Disponible et approprié

La disponibilité des matériaux de réemploi peut également constituer un frein. Le marché circulaire est encore en plein développement, ce qui signifie qu'il n’est pas toujours possible de trouver à temps les bons matériaux de réemploi.

Un autre défi : les matériaux ne sont pas toujours appropriés. « En théorie, beaucoup de matériaux sont éligibles au réemploi, mais en pratique, c’est plus compliqué. En effet, il faut des certificats pour les matériaux qui doivent disposer d’une étanchéité et d’une sécurité incendie adéquate », explique Laurent Withofs. « Souvent, nous n’avons pas cette certification ou elle ne correspond plus à la réglementation en vigueur. »

LES DÉFIS CIRCULAIRES EN RÉSUMÉ

Le projet OXY a montré que la mise en œuvre de l’urban mining et de la démolition sélective apporte son lot de défis importants. Le réemploi peut ne pas apporter de plus-value à un projet. Il doit être pris en compte dès le début de celui-ci. L’intégration de matériaux réutilisés dans un projet exige, en effet, beaucoup de temps et d'études préparatoires. Il était également essentiel d'impliquer un expert en réemploi et en fabrication de matériaux dès la première conception et un entrepreneur spécialisé dans la démolition dès le début de la mise en œuvre.

Ensuite, les objectifs en matière de circularité doivent être suivis en continu. Dans le projet OXY, les réunions de circularité ont lieu tous les mois avec toutes les parties concernées, et Rotor, en tant que successeur spécialisé.

Souvent, il faut disposer d'un lieu en dehors du chantier, où les matériaux sont stockés temporairement et/ou traités avant d’arriver sur le chantier, ce qui coûte également beaucoup d’argent.

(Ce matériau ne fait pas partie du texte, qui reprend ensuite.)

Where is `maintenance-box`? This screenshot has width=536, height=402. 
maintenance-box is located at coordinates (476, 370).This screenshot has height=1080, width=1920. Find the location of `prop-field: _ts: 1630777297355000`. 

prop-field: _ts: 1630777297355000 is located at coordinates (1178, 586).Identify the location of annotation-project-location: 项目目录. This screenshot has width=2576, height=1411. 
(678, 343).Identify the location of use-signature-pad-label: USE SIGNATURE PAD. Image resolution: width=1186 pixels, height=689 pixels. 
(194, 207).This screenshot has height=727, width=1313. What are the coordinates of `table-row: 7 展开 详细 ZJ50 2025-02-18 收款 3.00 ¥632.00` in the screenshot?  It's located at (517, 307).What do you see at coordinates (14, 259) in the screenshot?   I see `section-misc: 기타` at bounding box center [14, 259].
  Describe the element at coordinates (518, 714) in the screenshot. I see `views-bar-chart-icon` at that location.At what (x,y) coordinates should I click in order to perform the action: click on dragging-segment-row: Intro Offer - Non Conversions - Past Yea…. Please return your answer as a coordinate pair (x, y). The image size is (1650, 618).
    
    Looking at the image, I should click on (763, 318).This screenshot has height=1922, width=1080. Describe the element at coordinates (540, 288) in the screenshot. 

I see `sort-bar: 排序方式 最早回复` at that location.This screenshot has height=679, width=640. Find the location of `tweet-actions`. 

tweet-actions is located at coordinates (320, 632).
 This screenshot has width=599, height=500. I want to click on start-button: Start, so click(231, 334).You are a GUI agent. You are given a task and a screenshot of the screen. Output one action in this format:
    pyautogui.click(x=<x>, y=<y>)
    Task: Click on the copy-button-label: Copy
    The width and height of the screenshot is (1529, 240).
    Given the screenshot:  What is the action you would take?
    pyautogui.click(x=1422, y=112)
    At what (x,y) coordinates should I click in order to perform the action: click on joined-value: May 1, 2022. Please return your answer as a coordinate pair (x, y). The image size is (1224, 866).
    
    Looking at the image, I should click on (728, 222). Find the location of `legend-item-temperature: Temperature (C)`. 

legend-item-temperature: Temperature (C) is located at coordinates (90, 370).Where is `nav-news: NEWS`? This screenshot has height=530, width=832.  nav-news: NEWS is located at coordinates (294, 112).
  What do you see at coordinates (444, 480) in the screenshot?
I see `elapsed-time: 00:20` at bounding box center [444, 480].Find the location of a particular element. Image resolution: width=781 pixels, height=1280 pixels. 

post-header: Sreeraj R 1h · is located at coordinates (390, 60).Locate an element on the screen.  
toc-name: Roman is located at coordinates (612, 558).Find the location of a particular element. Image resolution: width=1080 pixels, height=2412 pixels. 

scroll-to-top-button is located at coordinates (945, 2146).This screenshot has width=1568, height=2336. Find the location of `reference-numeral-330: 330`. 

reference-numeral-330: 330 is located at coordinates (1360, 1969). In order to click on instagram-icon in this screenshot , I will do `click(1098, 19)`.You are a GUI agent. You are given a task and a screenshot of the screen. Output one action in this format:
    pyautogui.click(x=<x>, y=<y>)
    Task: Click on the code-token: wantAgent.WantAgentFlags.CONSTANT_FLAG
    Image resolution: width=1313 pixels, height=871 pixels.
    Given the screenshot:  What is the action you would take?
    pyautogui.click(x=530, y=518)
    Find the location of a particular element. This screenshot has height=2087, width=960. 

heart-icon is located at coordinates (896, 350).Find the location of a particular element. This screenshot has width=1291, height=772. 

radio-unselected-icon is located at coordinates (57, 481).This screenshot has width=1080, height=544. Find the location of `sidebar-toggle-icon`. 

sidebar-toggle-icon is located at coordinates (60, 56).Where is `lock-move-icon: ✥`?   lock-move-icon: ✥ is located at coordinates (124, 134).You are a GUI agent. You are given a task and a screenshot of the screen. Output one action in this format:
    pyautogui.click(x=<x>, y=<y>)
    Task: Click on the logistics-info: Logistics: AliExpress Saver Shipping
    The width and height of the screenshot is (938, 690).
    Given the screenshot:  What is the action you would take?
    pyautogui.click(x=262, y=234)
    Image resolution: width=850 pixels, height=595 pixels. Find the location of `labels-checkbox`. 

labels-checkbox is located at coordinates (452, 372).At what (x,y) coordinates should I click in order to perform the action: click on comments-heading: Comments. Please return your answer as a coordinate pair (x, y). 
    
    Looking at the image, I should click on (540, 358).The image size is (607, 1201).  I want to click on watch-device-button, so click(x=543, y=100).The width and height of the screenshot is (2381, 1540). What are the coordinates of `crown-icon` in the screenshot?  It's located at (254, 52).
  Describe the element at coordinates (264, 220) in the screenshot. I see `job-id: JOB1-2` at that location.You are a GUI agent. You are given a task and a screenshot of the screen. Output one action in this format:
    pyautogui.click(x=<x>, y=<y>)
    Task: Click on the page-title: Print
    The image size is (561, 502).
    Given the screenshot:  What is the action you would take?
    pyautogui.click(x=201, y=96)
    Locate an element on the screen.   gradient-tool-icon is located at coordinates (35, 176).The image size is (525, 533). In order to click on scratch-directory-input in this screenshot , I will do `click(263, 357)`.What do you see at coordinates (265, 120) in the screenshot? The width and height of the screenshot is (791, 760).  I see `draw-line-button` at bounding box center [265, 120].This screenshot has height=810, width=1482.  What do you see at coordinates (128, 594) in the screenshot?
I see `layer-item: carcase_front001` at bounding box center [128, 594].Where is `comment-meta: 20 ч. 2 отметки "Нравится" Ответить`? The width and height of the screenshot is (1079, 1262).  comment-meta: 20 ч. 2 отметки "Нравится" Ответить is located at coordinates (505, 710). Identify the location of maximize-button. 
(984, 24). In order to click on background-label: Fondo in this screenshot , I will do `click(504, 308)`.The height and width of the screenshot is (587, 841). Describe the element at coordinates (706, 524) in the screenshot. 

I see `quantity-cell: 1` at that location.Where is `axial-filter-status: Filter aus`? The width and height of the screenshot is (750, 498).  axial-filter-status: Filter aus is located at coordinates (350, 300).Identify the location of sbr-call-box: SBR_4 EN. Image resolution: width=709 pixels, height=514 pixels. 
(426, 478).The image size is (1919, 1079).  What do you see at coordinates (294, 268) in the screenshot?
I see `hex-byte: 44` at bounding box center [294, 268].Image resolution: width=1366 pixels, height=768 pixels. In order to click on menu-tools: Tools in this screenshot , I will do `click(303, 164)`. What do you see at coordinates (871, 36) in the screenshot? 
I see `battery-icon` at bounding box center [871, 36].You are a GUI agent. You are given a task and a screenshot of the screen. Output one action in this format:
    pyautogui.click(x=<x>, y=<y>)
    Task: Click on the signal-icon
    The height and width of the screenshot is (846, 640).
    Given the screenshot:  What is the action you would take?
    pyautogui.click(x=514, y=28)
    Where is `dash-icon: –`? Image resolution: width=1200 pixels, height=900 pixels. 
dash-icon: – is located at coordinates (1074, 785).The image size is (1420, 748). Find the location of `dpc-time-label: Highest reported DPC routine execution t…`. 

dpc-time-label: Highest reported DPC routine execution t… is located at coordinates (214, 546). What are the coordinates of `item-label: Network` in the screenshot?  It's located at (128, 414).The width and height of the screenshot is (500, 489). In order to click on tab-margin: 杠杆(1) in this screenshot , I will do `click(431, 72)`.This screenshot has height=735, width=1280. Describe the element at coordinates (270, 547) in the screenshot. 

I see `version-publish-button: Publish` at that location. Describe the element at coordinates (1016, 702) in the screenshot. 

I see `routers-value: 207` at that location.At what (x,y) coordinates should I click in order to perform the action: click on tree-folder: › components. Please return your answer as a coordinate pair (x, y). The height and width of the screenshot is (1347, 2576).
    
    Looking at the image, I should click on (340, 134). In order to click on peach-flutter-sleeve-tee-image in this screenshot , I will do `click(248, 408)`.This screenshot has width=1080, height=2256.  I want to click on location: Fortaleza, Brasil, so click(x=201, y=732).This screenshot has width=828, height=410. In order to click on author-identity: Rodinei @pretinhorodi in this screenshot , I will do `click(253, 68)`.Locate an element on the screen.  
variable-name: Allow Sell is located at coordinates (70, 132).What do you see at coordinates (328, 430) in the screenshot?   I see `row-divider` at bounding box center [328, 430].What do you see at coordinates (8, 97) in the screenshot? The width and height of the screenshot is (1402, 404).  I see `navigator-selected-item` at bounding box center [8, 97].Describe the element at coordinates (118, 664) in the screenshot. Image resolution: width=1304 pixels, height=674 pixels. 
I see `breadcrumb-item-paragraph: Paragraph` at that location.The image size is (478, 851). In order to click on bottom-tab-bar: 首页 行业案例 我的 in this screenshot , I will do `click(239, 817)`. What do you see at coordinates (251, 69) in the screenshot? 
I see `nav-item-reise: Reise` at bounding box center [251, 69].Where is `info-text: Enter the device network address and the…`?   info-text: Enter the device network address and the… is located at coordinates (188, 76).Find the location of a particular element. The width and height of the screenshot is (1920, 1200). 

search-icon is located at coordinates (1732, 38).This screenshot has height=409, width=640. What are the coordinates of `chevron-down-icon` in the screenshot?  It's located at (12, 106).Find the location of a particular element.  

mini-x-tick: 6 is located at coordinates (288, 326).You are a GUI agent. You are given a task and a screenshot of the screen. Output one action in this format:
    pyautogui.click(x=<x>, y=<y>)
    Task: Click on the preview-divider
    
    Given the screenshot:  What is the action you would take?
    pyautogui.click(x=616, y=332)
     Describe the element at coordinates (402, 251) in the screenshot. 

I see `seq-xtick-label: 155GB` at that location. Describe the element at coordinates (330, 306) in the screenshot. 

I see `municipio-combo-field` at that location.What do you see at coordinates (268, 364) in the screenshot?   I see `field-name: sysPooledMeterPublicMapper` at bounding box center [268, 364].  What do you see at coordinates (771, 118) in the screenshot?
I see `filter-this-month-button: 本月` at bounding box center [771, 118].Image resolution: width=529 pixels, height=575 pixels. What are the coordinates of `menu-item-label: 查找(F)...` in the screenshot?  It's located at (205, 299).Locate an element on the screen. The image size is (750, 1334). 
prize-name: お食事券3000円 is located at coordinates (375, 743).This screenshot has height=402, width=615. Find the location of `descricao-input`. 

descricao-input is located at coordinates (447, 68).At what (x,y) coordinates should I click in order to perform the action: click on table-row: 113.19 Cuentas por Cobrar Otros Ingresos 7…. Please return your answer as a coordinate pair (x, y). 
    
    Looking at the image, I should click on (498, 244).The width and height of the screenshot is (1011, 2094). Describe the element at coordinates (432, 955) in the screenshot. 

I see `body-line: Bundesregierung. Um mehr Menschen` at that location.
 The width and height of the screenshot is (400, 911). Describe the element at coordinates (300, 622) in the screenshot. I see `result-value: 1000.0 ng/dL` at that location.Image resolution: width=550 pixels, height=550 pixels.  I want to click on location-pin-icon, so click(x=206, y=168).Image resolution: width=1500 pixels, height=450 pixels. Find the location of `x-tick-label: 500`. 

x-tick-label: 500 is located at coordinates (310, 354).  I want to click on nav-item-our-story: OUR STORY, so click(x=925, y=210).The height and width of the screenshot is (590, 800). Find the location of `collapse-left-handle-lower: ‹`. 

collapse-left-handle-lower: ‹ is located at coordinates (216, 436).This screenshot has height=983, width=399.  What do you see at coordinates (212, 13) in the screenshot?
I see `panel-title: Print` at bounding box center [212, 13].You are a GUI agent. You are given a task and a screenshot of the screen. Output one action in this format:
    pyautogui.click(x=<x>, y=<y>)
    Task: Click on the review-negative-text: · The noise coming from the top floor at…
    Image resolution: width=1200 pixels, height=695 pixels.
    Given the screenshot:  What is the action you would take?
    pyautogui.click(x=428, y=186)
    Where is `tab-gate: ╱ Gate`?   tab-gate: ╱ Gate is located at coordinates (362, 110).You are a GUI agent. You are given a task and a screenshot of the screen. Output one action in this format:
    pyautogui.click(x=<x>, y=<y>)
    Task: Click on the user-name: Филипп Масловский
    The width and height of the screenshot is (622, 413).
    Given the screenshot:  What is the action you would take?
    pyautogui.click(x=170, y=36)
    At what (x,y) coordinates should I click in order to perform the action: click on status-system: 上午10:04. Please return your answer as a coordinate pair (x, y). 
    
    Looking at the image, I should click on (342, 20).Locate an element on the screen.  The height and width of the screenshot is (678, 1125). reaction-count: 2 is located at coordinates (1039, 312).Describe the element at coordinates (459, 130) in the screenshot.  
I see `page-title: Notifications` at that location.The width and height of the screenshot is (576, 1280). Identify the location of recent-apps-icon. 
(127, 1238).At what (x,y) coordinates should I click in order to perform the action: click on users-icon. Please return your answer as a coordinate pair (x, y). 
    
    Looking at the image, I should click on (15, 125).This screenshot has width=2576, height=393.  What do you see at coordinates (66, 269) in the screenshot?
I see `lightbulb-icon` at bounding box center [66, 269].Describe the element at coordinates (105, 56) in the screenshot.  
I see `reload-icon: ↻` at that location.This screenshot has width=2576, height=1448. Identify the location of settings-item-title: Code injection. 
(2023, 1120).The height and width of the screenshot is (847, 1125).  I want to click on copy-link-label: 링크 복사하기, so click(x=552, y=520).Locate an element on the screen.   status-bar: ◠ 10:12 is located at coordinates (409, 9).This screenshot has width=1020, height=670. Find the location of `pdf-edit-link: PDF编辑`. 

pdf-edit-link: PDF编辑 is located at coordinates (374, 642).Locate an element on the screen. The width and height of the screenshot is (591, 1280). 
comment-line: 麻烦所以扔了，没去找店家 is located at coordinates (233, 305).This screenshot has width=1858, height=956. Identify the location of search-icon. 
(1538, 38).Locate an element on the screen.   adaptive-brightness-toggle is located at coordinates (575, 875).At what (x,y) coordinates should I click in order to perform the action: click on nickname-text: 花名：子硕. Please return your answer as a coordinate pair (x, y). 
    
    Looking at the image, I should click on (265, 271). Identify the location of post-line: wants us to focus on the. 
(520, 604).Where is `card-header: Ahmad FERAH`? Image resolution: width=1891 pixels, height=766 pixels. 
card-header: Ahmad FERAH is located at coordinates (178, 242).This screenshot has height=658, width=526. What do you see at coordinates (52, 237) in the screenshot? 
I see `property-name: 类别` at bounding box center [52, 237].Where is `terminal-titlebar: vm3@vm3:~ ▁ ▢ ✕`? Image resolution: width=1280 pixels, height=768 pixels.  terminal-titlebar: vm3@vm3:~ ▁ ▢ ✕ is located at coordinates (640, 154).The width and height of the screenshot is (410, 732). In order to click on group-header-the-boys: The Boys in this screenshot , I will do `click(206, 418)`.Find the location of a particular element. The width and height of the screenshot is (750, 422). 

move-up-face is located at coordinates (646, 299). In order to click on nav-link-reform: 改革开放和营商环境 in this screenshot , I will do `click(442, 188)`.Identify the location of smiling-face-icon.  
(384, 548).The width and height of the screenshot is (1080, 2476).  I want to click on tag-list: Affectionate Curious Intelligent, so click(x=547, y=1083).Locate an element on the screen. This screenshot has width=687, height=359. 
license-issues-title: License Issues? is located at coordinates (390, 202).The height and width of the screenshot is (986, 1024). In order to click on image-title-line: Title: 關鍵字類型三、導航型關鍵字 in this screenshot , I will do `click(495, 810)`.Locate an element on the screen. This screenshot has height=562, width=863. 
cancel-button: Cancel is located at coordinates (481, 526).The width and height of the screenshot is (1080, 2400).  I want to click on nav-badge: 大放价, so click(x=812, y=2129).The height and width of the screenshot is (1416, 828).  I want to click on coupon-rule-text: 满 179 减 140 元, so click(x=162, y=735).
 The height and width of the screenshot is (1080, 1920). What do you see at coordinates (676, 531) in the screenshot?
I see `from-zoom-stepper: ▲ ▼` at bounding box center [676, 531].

Puisque la disponibilité des matériaux de récupération n’est pas toujours garantie, il faut faire preuve de flexibilité et trouver suffisamment d’alternatives. Dans le projet OXY, la perte d’un lot de planchers surélevés ne nous a malheureusement pas permis d’atteindre les objectifs. Une plateforme numérique avec un système de réservation des matériaux de réemploi pourrait offrir une solution à ce problème.